Likkle Paradise is a photographic celebration of the Windrush generation through Caribbean food and culture. Wilkins spent seven weeks at a local Caribbean food shop in Smethwick called Leon’s Food Store.

People from all over Birmingham came to Leon’s Food Store to buy and cook the food they were brought up with and carry on the traditions of their family. Wilkins met many people of different ages and from different places discussing everything from their experience of growing up in Jamaica, to being given a recipe for Saturday soup.

A black-and-white photograph depicting a person kneeling on a staircase covered with a patterned carpet runner. The individual is wearing a striped dress, leaning forward with their head bowed to touch the wall and hair obscuring their face. The wooden staircase has vertical wooden paneling along the walls. The composition evokes a sense of tension or introspection.

Untitled from the Self-defence series

Joanna Piotrowska

2014

Silver gelatin print

Joanna Piotrowska is a Polish artist based in London. She examines the human condition through performative acts and the construction of ‘social landscapes’ using photography, performance and film.

Using family archives, self-defence manuals and psychotherapeutic methods as reference points, Piotrowska explores the complex roles which play out in everyday performance.

‘I had been very concerned about vulnerability and the position of women. The figures in the self-defence manuals were obviously men. I wanted to start staging these positions with women in domestic spaces. We need to defend ourselves and use our bodies as a weapon.’ – Joanna Piotrowska

A barrel of a cannon points from left to right. The whole cannon has been covered in a shiny pink cloth. A female, also dressed completely in pink, bends at a right angle and sticks her head into the cannon. The cannon and the female are standing on very dry grass.

Love Cannon

Walker & Bromwich

2006

Lambda print

‘Love Cannon’ is part of Walker and Bromwich’s Friendly Frontier Peace Campaign.
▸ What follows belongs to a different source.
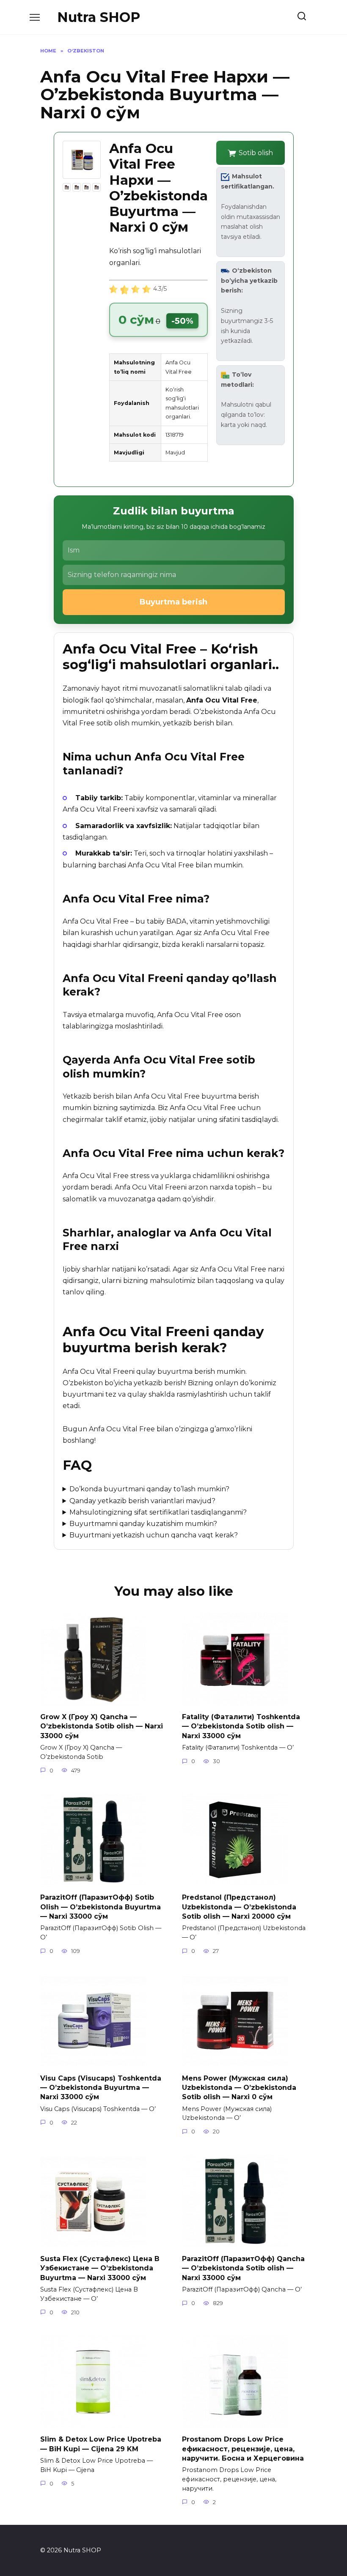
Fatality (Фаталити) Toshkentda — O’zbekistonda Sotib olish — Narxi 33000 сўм (241, 1726)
A campaign that celebrates love through actions and environments leading participants towards an alternate world of love and peace. The campaign took place in the context of the current global political climate and sought out love in a war-torn world through bizarre and romantic acts.

‘Love Cannon’ is a pink inflatable cannon, designed to shoot balloons into the skies in an action for peace. Each time the soft missiles are catapulted from the breach of this unlikely object, the collaborative duo hope to spread a bit more joy in a world at war.

A black and white photograph of two people embracing. The view point is from over the shoulder of one person with the back of their head visible and the face of the other leaning into their arm.

Janina Sabaliauskaitė, Heather and Rene at home, Gateshead, UK, 2022. Courtesy of the artist

Heather & Rene at home, Gateshead, UK

Janina Sabaliauskaitė

2022

Silver gelatin print

Janina Sabaliauskaitė is a Lithuanian-born and Newcastle-based artist-photographer, researcher and independent curator.

Her portraits capture dear and loved friends, described as a chosen family. They aim mobilise and make visible queer-feminist lives in the pursuit of solidarity, emancipation and positive social change.

The photos are the result of close personal relationships. Presenting moments of joy and intimacy, alongside intimate collaborative photographs of Sabaliauskaitė and her lovers.

They celebrate the LGBTQ+ community. And encourage dialogue about the fight for human rights both within Lithuania and the United Kingdom.